Dataset entries:
──────────────────────────────
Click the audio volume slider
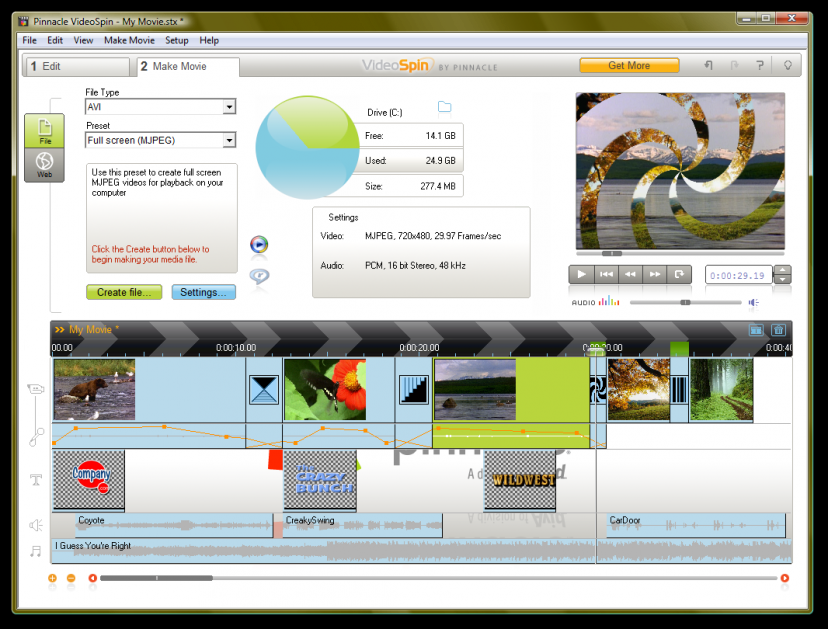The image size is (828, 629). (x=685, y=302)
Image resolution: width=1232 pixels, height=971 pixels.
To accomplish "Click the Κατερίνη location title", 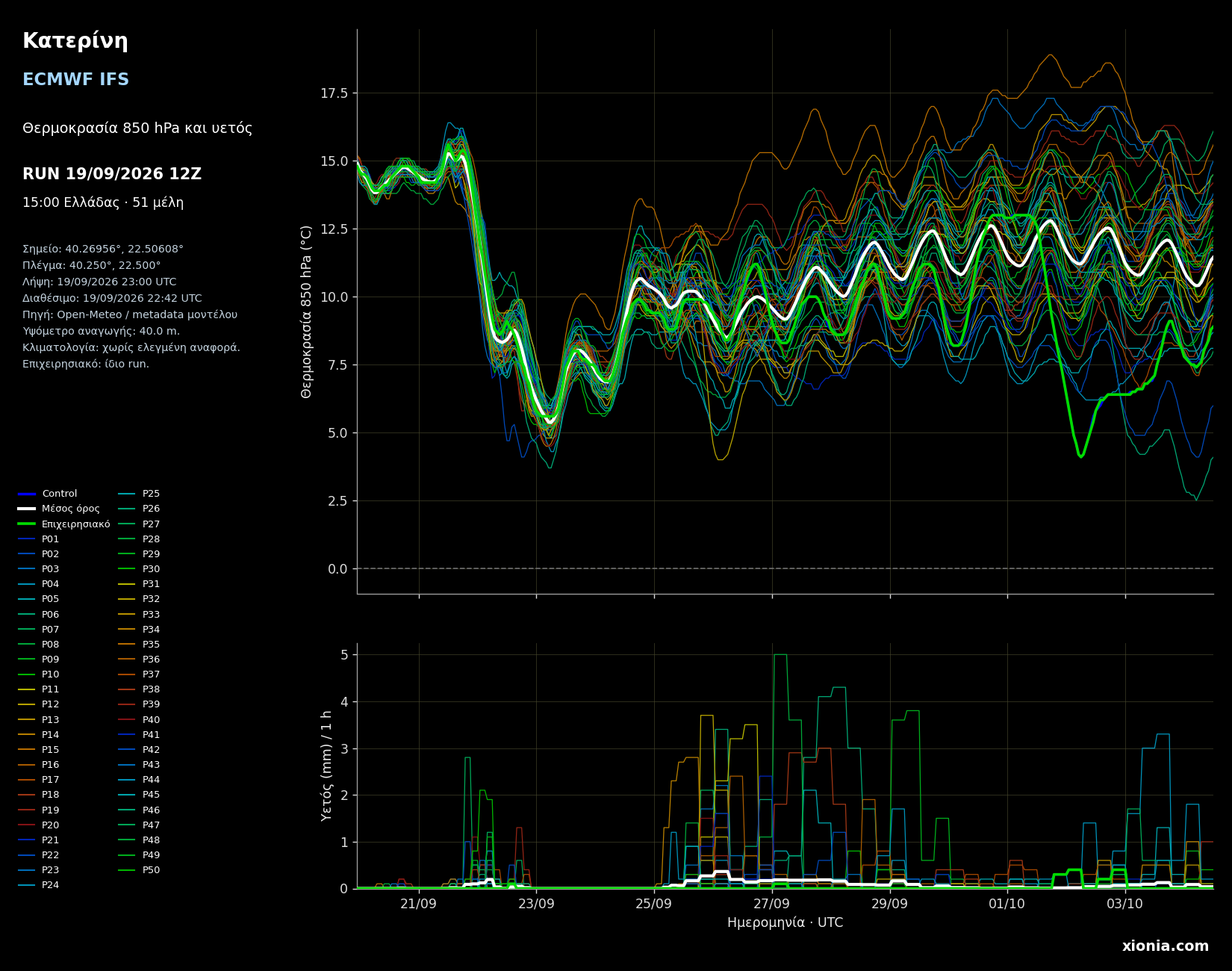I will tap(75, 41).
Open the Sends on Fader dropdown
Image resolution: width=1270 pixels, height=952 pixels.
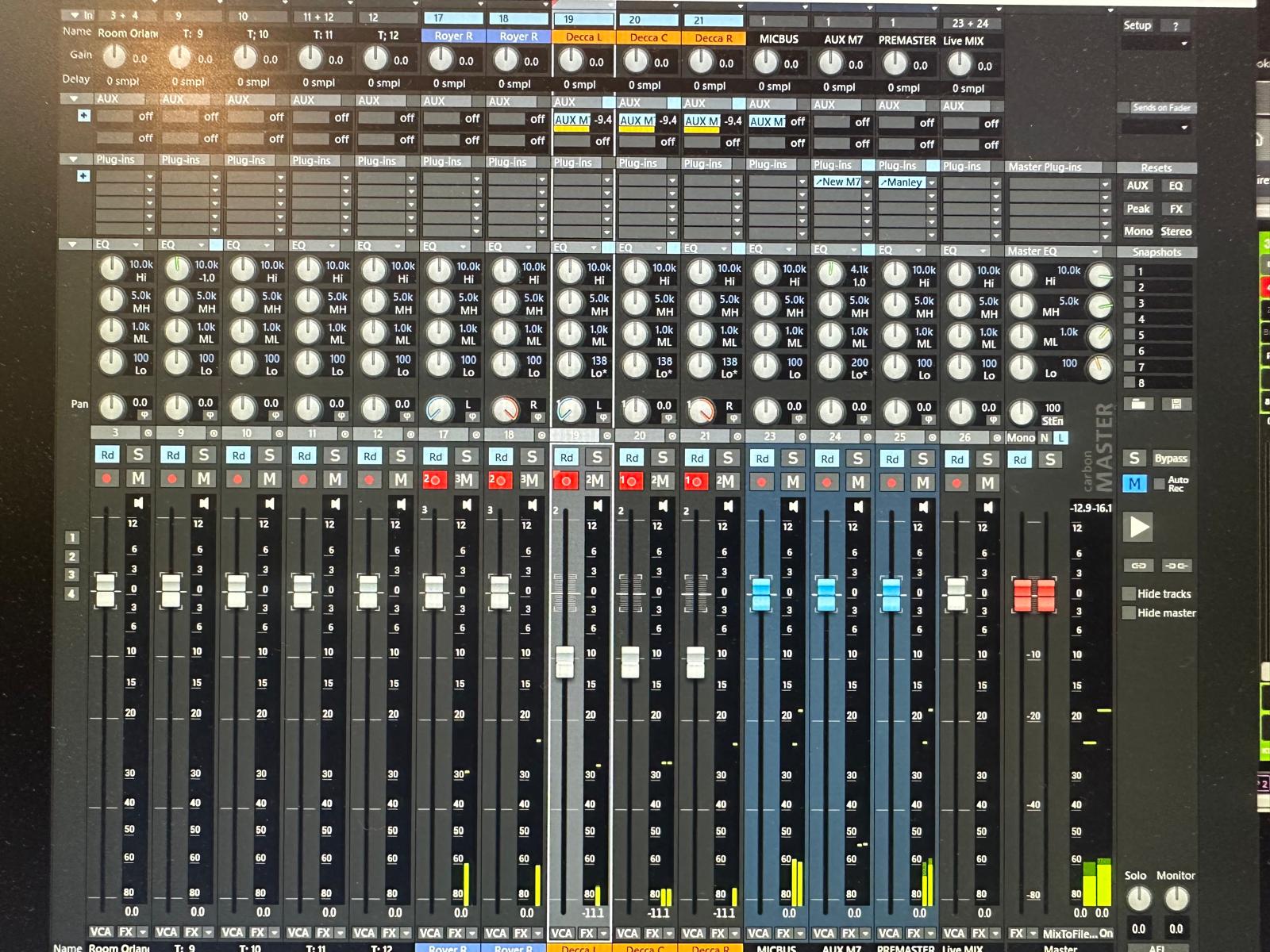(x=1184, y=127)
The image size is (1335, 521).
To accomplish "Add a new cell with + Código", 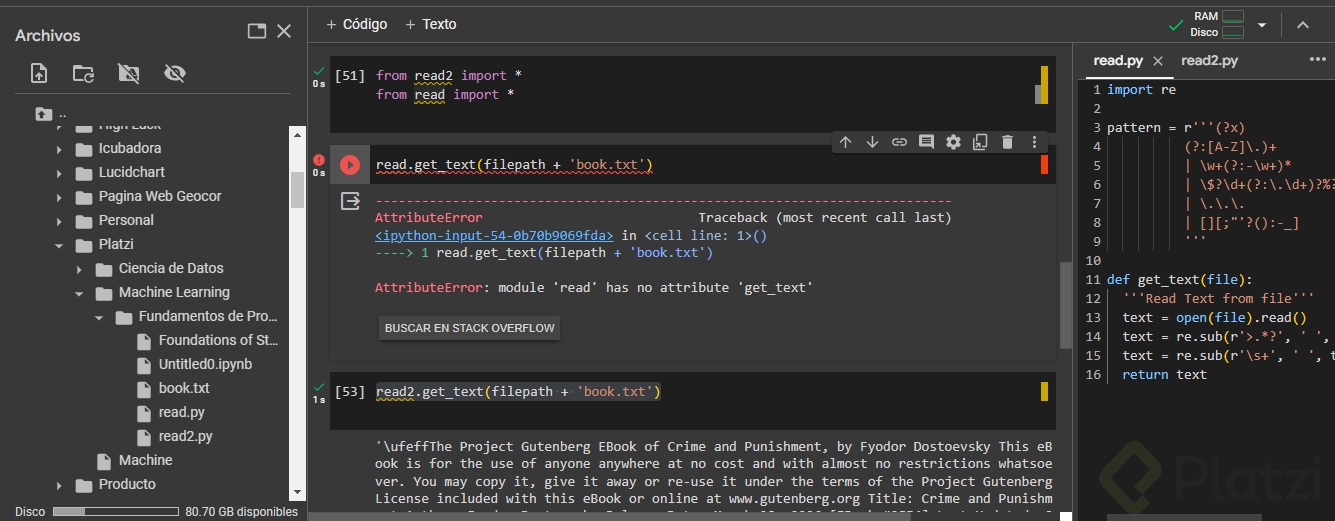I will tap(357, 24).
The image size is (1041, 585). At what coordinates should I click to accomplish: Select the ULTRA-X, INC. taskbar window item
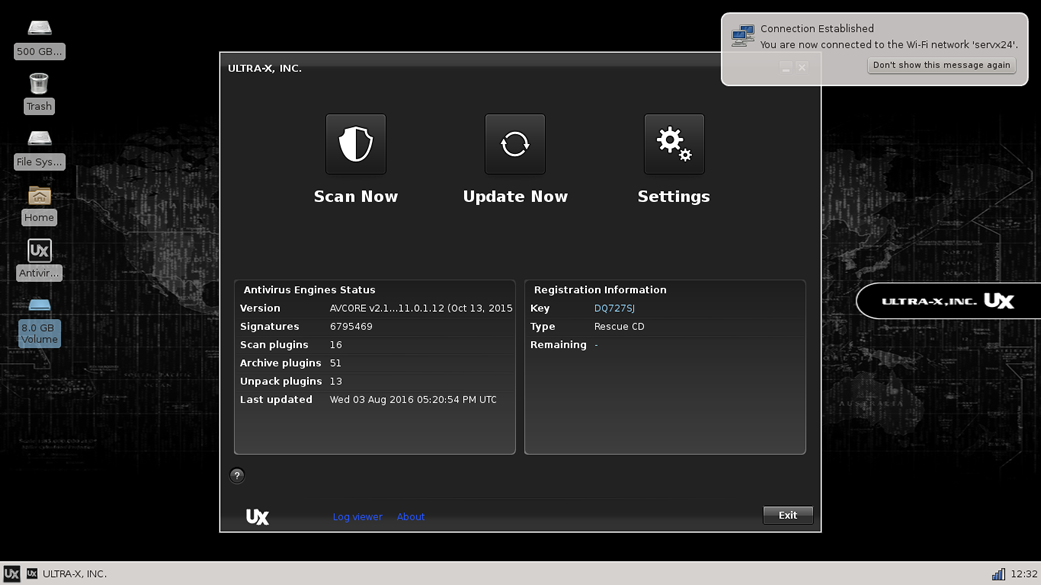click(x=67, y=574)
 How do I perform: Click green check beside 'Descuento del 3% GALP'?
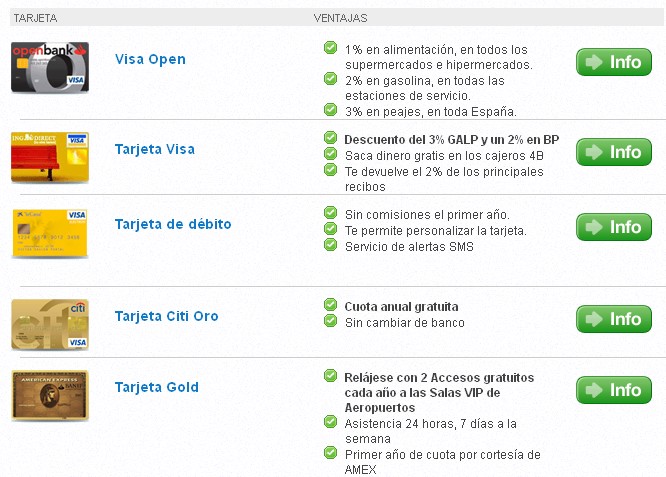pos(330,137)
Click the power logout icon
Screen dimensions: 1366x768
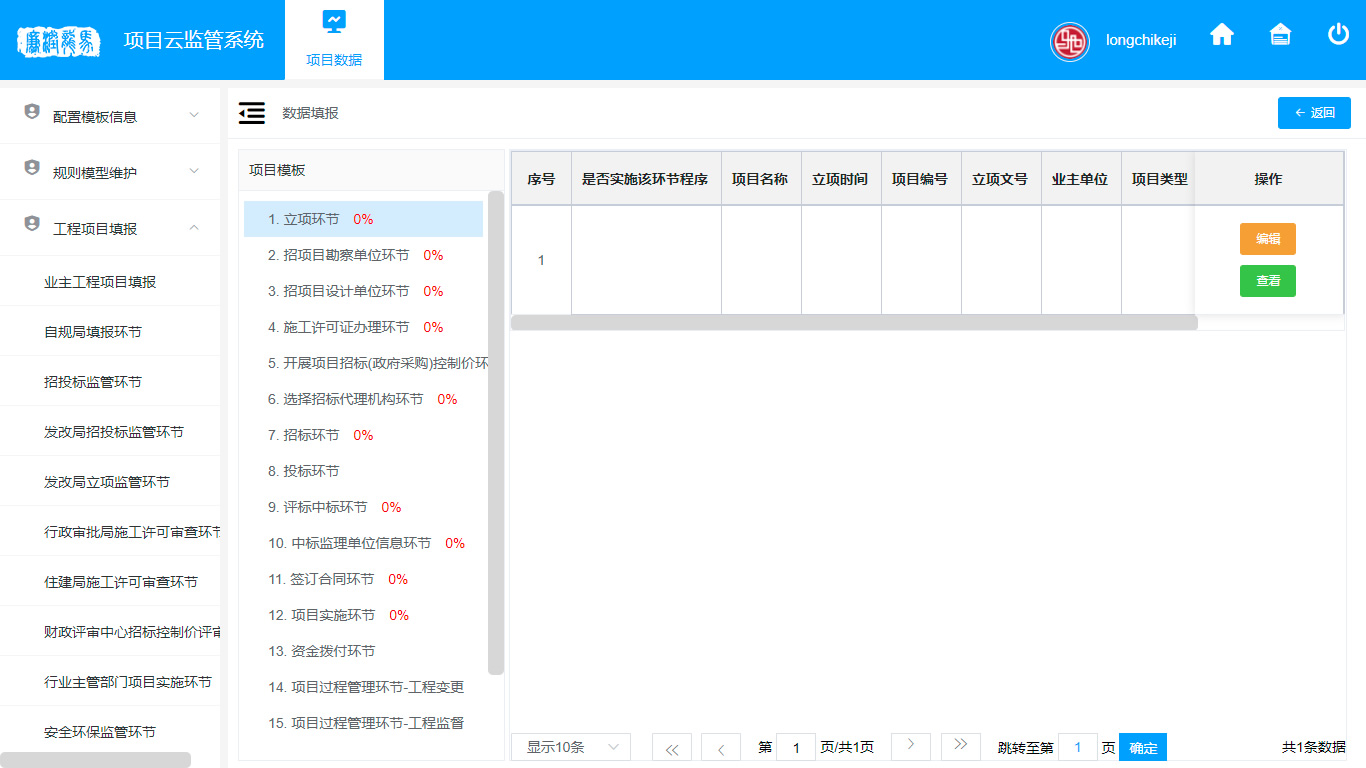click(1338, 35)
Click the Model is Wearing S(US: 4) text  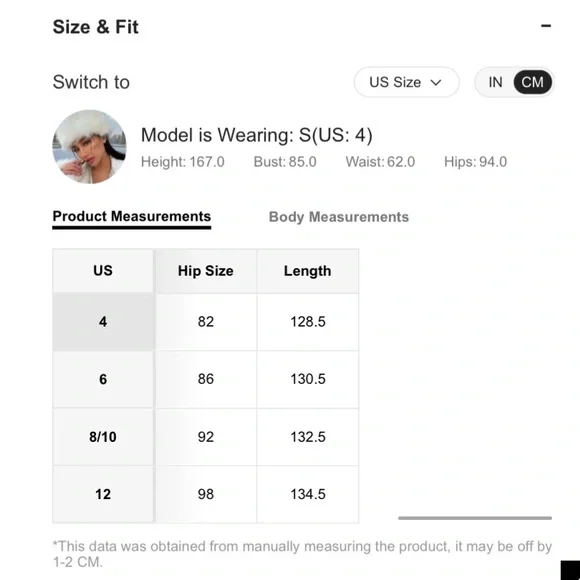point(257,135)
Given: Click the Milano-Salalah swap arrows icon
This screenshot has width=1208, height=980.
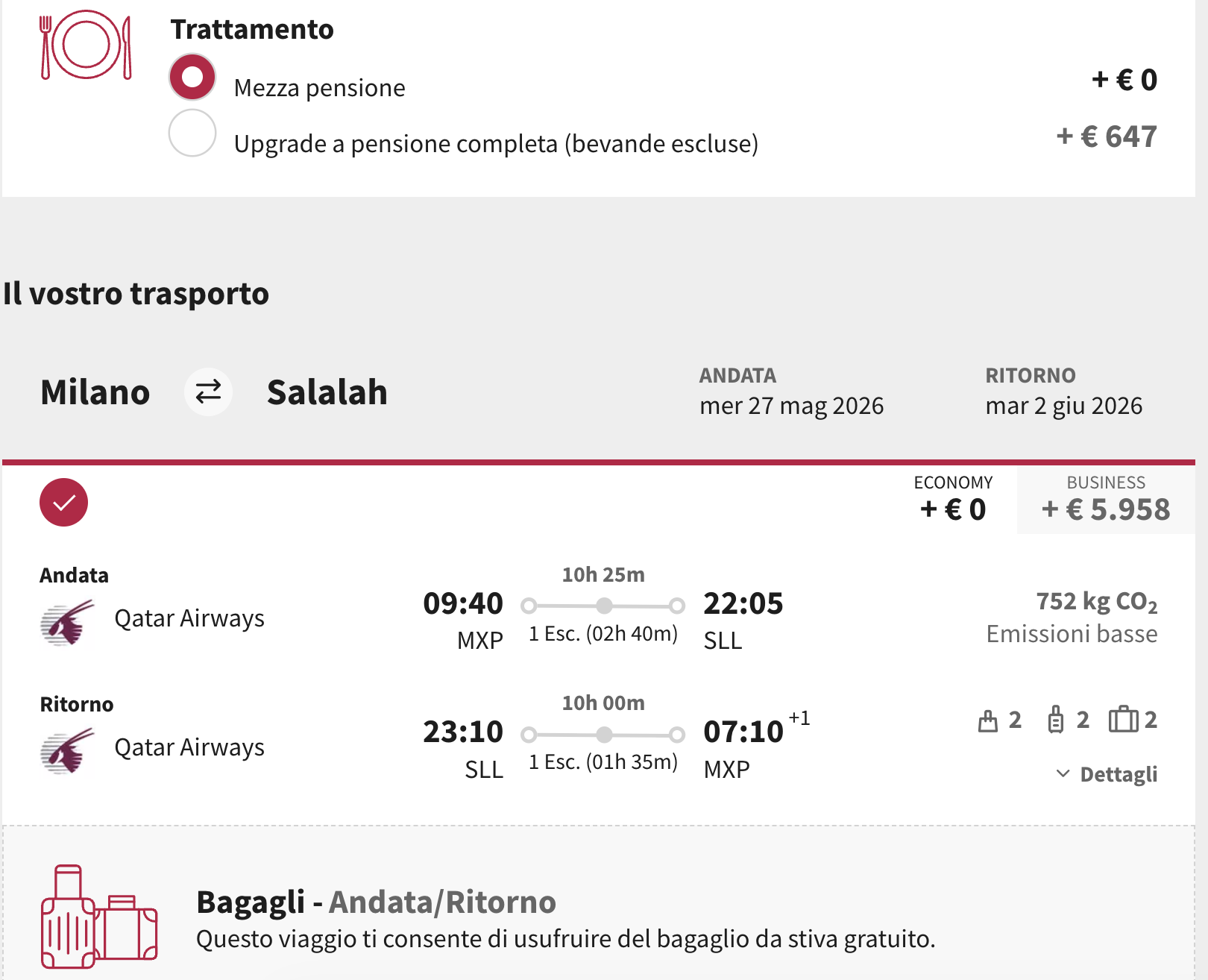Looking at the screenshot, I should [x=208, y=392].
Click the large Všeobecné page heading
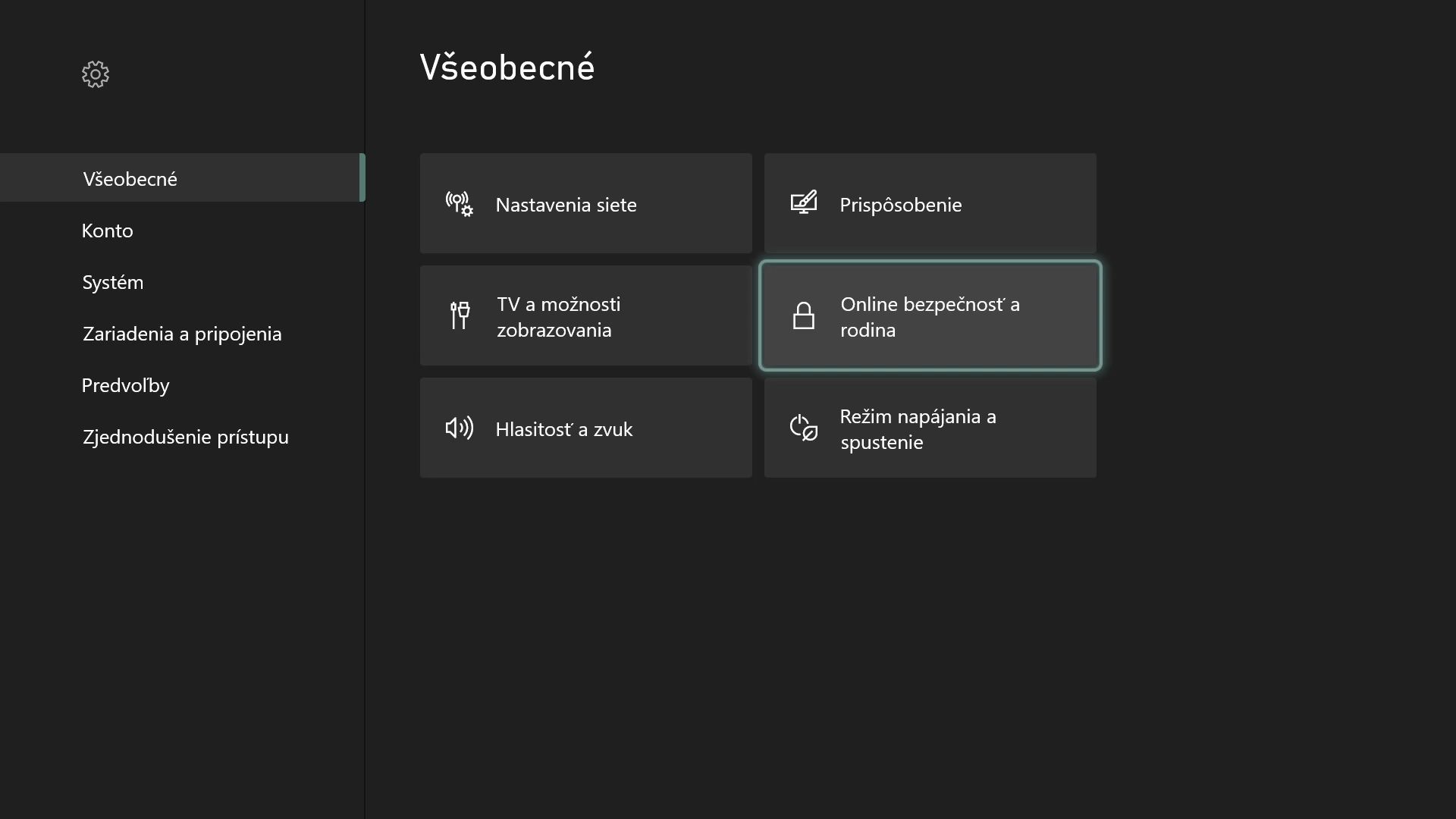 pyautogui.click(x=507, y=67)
──────────────────────────────
EXERCISE PROMPT :: Copy each line from the entries above that has the word "icon" in it.

RESPONSE TO THIS TASK ::
Click the power logout icon
Given: Click the Milano-Salalah swap arrows icon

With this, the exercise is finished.